通信制課程、単位制課程においては生涯学習を目的とした「一部科目履修」(聴講制度)があり、正規の教育活動に支障のない範囲で卒業を目的としない社会人等の履修が許されている。
校名
[編集]校名は孔子の言行録である『論語』の同志・朋友を得る楽しみを説く一節である
子曰、学而時習之、不亦説乎、有朋自遠方来、不亦楽乎、人不知而不慍、不亦君子乎。 — 孔子、『論語』学而
に由来し、多くの北海道立高校の校名が地名を冠する中、通信制高校の特性を考慮して地名を冠しない校名となっている。
沿革
[編集]- 1948年 - 北海道立札幌第一高等学校に通信教育部が設置される。
- 1950年 - 校名を北海道札幌南高等学校と改称。
- 1953年 - 北海道北見北斗高等学校通信制教育部を統合。
- 1967年 - 通信制独立校「北海道有朋高等学校」として開校。
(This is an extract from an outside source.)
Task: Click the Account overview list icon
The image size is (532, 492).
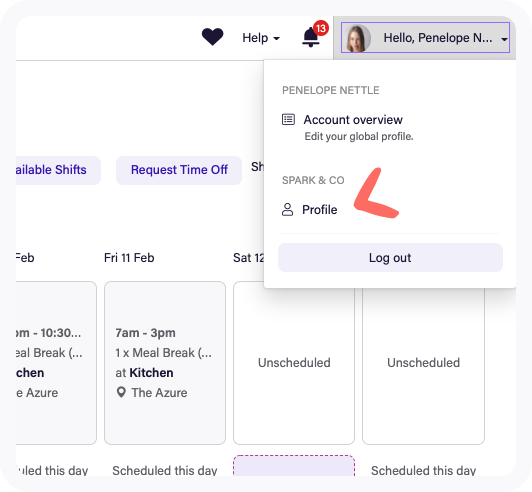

校舎は引き続き北海道札幌南高等学校の一部を使用。
- 1970年 - 苫小牧高等商業学校と北見商科高等専修学校を技能教育施設として指定。
- 1974年 - 開校記念日を「2月3日」と制定。
- 1977年 - 札幌市中央区の北海道札幌工業高等学校旧校舎(中央区南14条西12丁目1番1号)に移転。
- 1978年 - 定時制課程(学年制)の設置。
- 1980年 - 「北海道有朋高等学校学則」制定。
- 1991年 - 単位制課程の設置。定時制課程の募集停止。
- 1994年 - 定時制課程の閉課。
- 1998年 - 陸上部、女子バレーボール部、女子バスケットボール部が単位制課程創設以来初の全国大会出場。
- 2000年 - バドミントン部が全国大会初優勝。
- 2007年 - 札幌市中央区の旧校舎から北区の新校舎に移転。
- 中央区の跡地には2015年(平成27年)4月に北海道札幌視覚支援学校が開校した。
- 2019年11月17日 - 通信制課程創立70周年 単位制課程創立30周年 技能連携教育50周年記念式典 挙行
通信制課程
[編集]- 修業年限は3年以上。学校の定める条件を満たした生徒は、希望すれば「修業年限3年コース」を選択することができる。一方、在学期間の制限がないため、生徒個々の事情に合わせて学習することもできる(卒業生には、20年かけて卒業した者もいる)。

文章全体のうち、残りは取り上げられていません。